Since Democrats who control the legislature did not utilize their subpoena power to pursue an independent investigation into nursing home deaths, Republicans in the Senate and Assembly held an informal hearing on the issue over Zoom on Monday.


What You Need To Know

  • Republicans were disappointed that legislative Democrats didn’t use their subpoena power to compel testimony to discover why there were so many COVID-19 deaths at nursing home

  • Republicans also expressed dismay that DOH Commissioner Howard Zucker testified for only two hours during the Democratic-led hearings and was “evasive”

  • Minority conferences do not have subpoena power

  • Sen. Minority Leader Ortt: “If there is a second wave of coronavirus, we need to have the right policies going forward”

“This isn’t just about numbers,” Senate Minority Leader Rob Ortt said. “If there’s a second wave, if there’s resurgence, we need to have the right policies going forward.”

Assembly Minority Leader Will Barclay mentioned that while the joint hearings of August 3 and August 10 were important, “they should not be the end of this conversation.”

Testimony was presented by, among others, Janice Dean, Fox News Senior Meteorologist, whose in-laws were both victims of the virus. Dean says she blames Governor Andrew Cuomo’s March 25 executive order for her in-laws’ contracting COVID-19.

The order issued by Cuomo disallowed nursing homes from refusing to admit or readmit a patient solely on the basis of a positive COVID-19 test.

In emotional testimony, Dean told lawmakers about her in-laws.

“Mickey and Dee Newman were married 59 years and raised 3 children. They lived in the same four-story walk-up apartment in Brooklyn for almost 6 decades,” she said. “My husband Sean became a firefighter just like his father.”

They ended up in separate facilities.

According to Dean, when her father-in-law’s nursing home went into quarantine in mid-March, the family could no longer visit. At one point, he was moved to a separate floor so that new patients could be accommodated on the floor he had been living on. Dean believes some of these new patients were recovering from COVID-19, “thanks to a statewide mandate from Governor Andrew Cuomo.”

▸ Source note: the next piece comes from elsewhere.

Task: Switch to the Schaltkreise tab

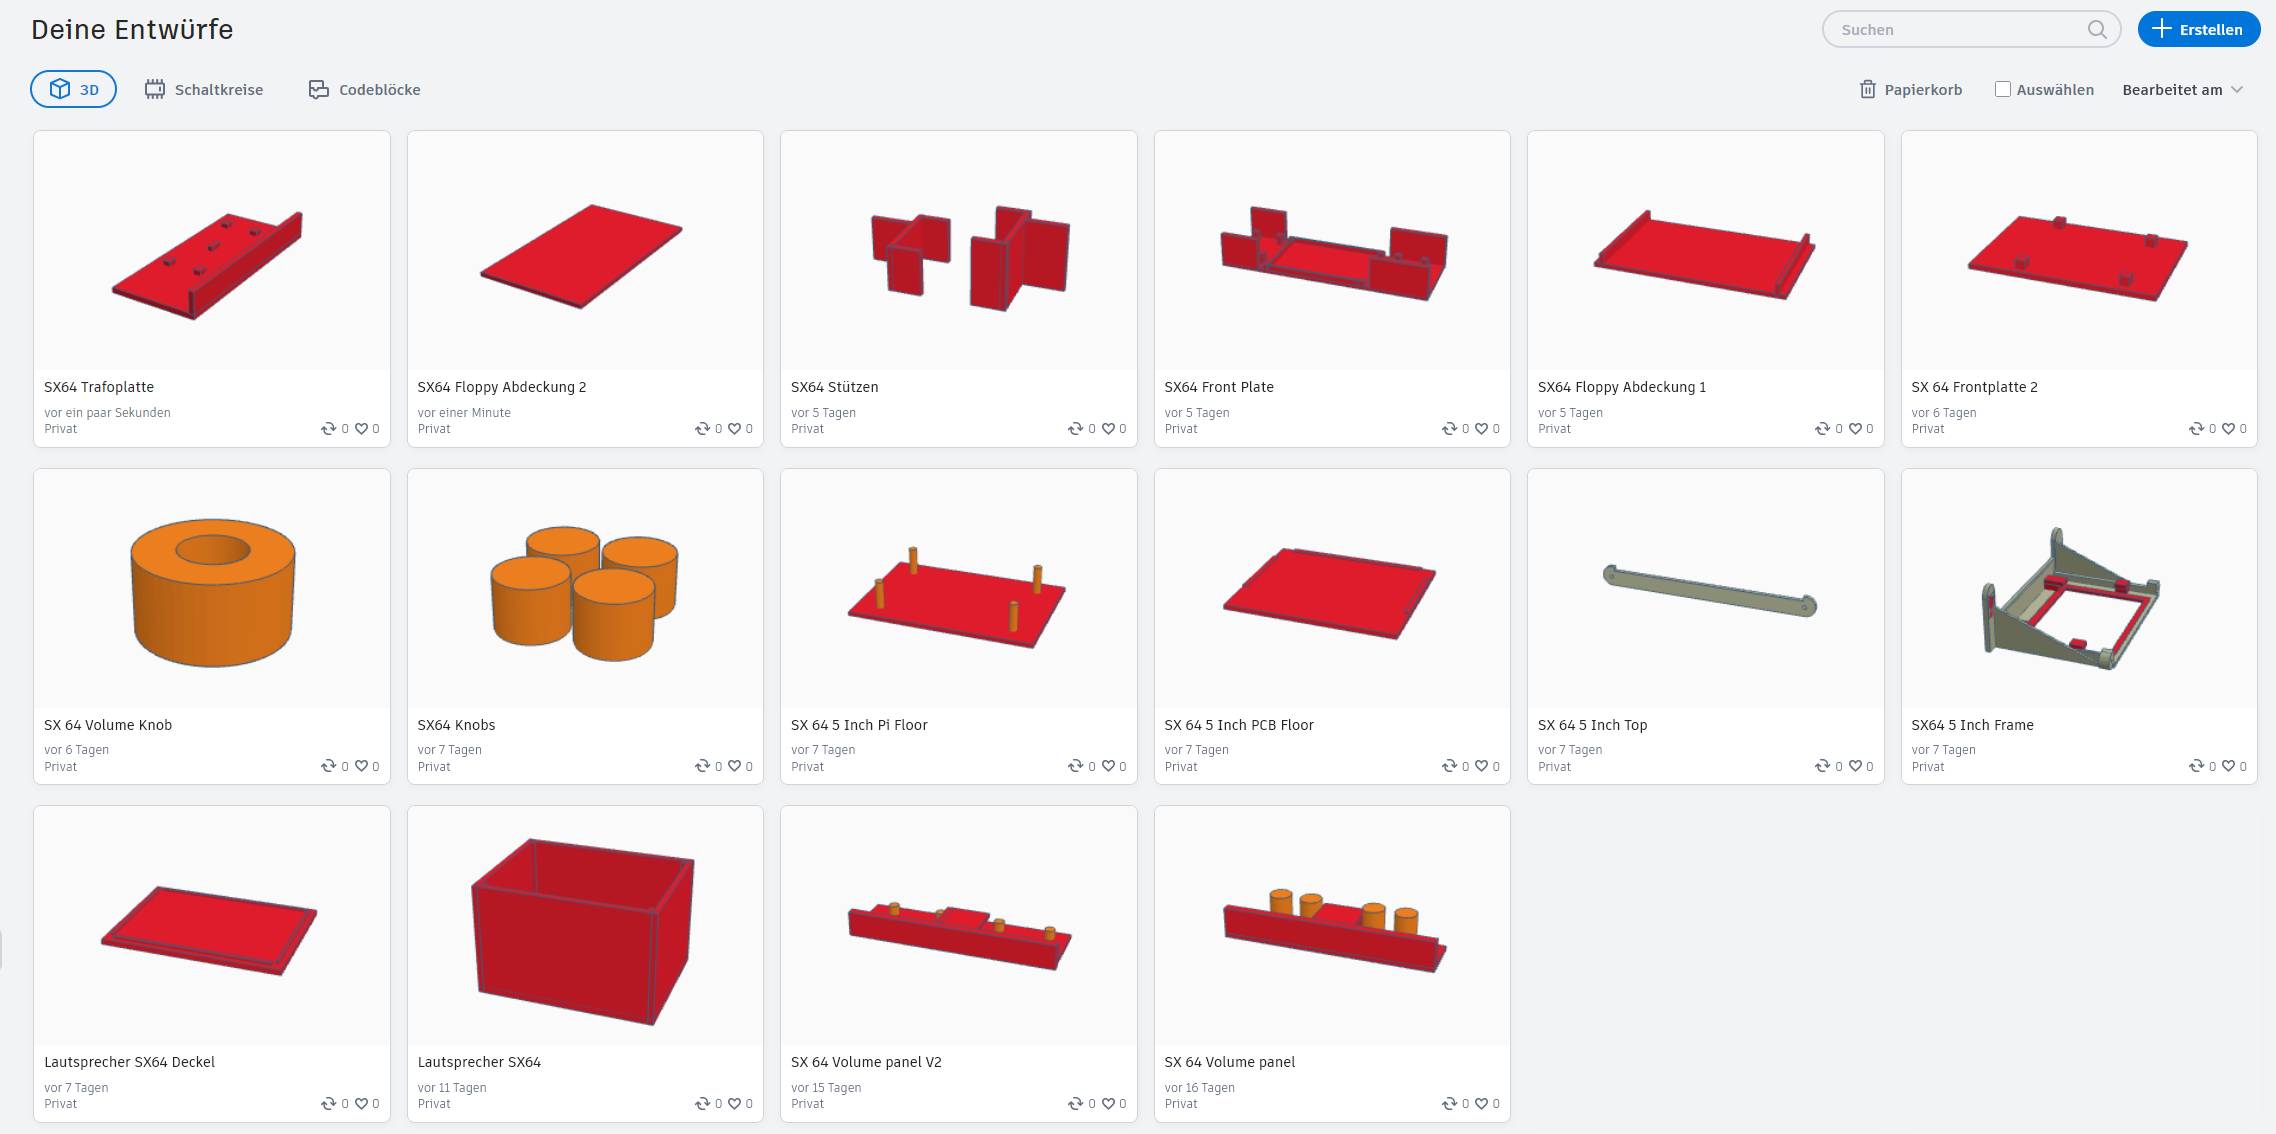Action: (x=204, y=90)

On March 29, Dean and her husband received a call that her father-in-law was ill. Three hours later, the family was informed that he had died, likely of coronavirus, which is the cause of death listed on his death certificate.

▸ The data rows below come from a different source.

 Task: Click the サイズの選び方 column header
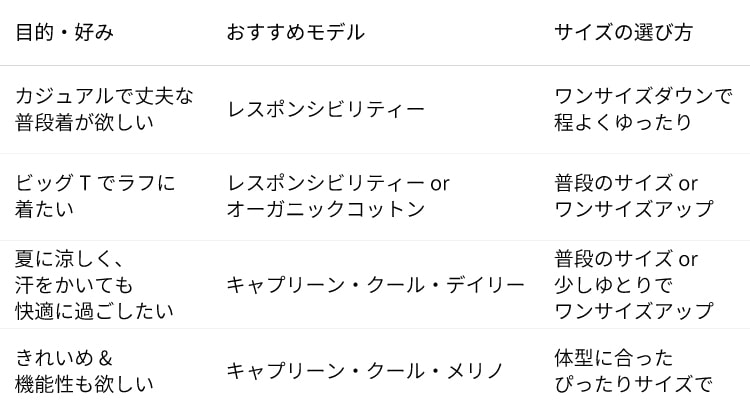(624, 33)
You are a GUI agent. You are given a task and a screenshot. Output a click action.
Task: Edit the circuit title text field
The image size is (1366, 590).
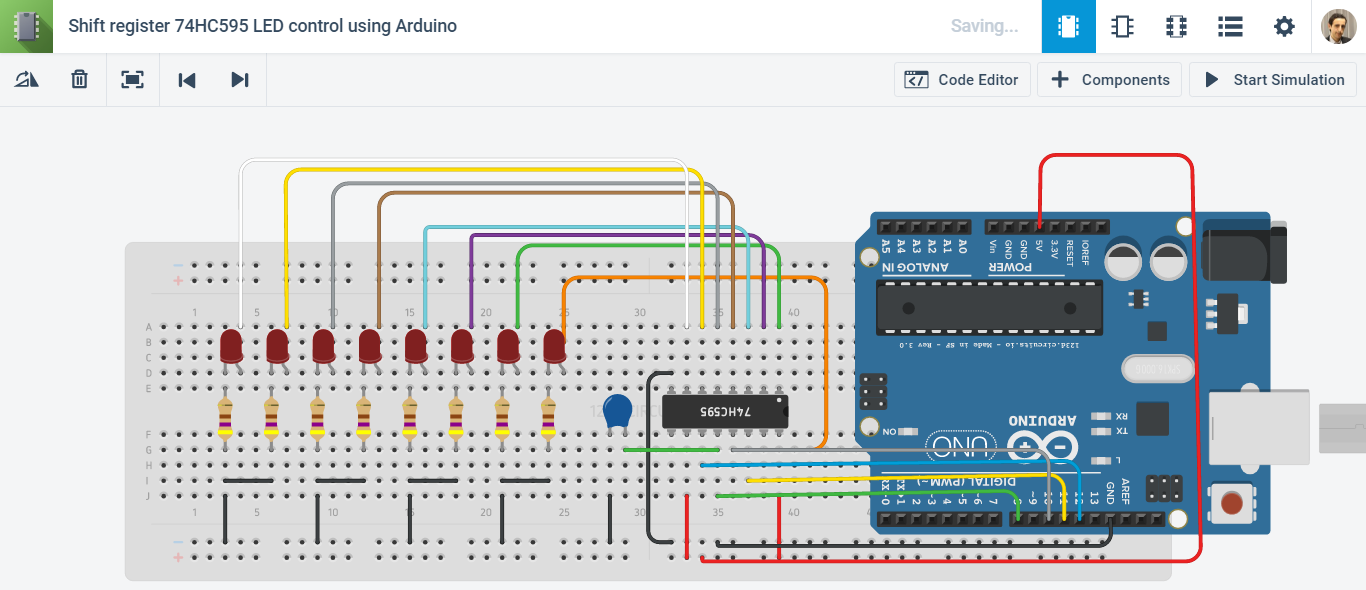[260, 26]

Dean’s husband Sean visited his mother to tell her about her husband’s death while standing 10 feet away from her.

“He (Sean) would never see her again.”

According to Dean’s testimony, nursing home residents and workers were allowed outside her mother-in-law’s facility to pick up newspapers without masks on.

“As family members, we were prohibited from coming to see Dee for risk of bringing in the virus. But why were the people who lived there coming and going?”

Although Dean’s mother-in-law died in a hospital, she contracted the virus in the elder care facility, according to Dean.

“Even though she contacted the virus in an assisted living center, her death was not counted that way because she died in a hospital,” said Dean.

“Our grief and confusion turned into anger as we learned about how elder homes were turned into death traps,” said Dean. “Our most vulnerable loved ones could not protect themselves.”

Dean repeated the call for “a full, outside investigation.”

Responding to Governor Cuomo’s allegation that any call for investigation “is political,” Dean said, “apparently my appearance here today makes some people uncomfortable. But I don’t think it’s me they’re uncomfortable with. It’s the cover up and the truth that happened in New York nursing homes. If anyone has the right to feel uncomfortable, it’s the thousands of family members who lost loved ones. Many would still be here today if they were protected at a time when they were most vulnerable.”

“Our loved once aren’t numbers on a curve the Governor said he succeeded in flattening. They are real people who lived important lives. Mickey and Dee Newman, born and bred in Brooklyn and the Bronx respectively, were the definition of what Governor Andrew Cuomo calls New York Tough,” Dean said through tears.

Governor Andrew Cuomo has argued against an independent investigation of the state’s nursing homes policies during the height of the COVID-19 pandemic, saying, “There is no person trusted by all Democrats and Republicans” to conduct such an investigation.